Optimal energy trading in cooperative microgrids considering hybrid renewable energy systems

This study presents a novel method for optimal energy trading within microgrids considering renewable energy (RE) integration. The proposed approach uses the hybridization of particle swarm optimization and gravitational search algorithms (PSO-GSA) with Nash Bargaining to optimize power flow and energy trading between inter-connected MGs and the main utility grid. Unlike existing solutions, the proposed model promotes cooperative energy trading among MGs and the main grid, considering network constraints and RE's inherent uncertainty; consequently, it addresses key challenges related to model design, pricing fairness, power flow optimization, and network constraints. The proposed method is implemented in MATLAB (R) considering the interconnection of four different MGs, called cooperative MGs, which optimally enable energy trading within the cooperative MGs and main utility.

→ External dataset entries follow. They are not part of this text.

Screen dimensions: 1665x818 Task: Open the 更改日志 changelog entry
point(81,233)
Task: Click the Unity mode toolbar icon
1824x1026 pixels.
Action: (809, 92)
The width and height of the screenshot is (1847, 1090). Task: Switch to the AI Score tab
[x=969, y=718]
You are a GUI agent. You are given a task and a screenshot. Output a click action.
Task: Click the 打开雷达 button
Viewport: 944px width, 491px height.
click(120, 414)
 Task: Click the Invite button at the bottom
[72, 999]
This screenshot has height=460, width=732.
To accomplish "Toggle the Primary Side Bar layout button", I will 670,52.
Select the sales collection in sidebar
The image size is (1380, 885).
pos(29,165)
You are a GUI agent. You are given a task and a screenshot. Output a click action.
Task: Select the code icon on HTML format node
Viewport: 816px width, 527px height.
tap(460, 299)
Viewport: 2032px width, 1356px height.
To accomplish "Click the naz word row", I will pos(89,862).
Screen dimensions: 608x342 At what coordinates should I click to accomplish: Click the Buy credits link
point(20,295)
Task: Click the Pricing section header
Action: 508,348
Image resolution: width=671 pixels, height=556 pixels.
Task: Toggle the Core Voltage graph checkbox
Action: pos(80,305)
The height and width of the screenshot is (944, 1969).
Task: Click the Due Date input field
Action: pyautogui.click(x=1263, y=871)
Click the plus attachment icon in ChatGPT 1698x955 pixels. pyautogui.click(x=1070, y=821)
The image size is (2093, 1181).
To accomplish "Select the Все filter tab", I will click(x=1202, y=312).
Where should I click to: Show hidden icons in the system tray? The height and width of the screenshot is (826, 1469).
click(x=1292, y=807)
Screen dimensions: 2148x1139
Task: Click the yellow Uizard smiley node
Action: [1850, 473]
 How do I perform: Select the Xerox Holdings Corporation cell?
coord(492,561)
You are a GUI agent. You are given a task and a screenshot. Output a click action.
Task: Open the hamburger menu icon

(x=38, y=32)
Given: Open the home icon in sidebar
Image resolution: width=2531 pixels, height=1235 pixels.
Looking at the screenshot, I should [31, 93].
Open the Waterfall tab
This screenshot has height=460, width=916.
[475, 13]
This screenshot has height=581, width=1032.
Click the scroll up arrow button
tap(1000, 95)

Simulation results, case studies and comparisons demonstrate the relevance of the proposed hybrid PSO-GSA in terms of maximizing the RE utilization, reducing load burden on the main grid and substantial cost reductions, with monthly energy costs decreased by $60,720 compared to the base case of $94,551. Also, the robustness and efficiency of the proposed PSOGSA algorithm are evaluated by comparing it with other well -established metaheuristic optimization methods under the same system data, control variables, and con-straints. This research significantly contributes to MG energy trading by proactively optimizing economic op-erations and increasing RE utilization while adapting cooperation among interconnected MGs.

Automated summary

This study presents a novel method for optimizing energy trading within microgrids by using a hybrid of particle swarm optimization and gravitational search algorithms. The proposed approach promotes cooperative energy trading among microgrids and the main grid, considering network constraints and the uncertainty of renewable energy. Simulation results show that this method maximizes renewable energy utilization, reduces load burden on the main grid, and significantly decreases energy costs.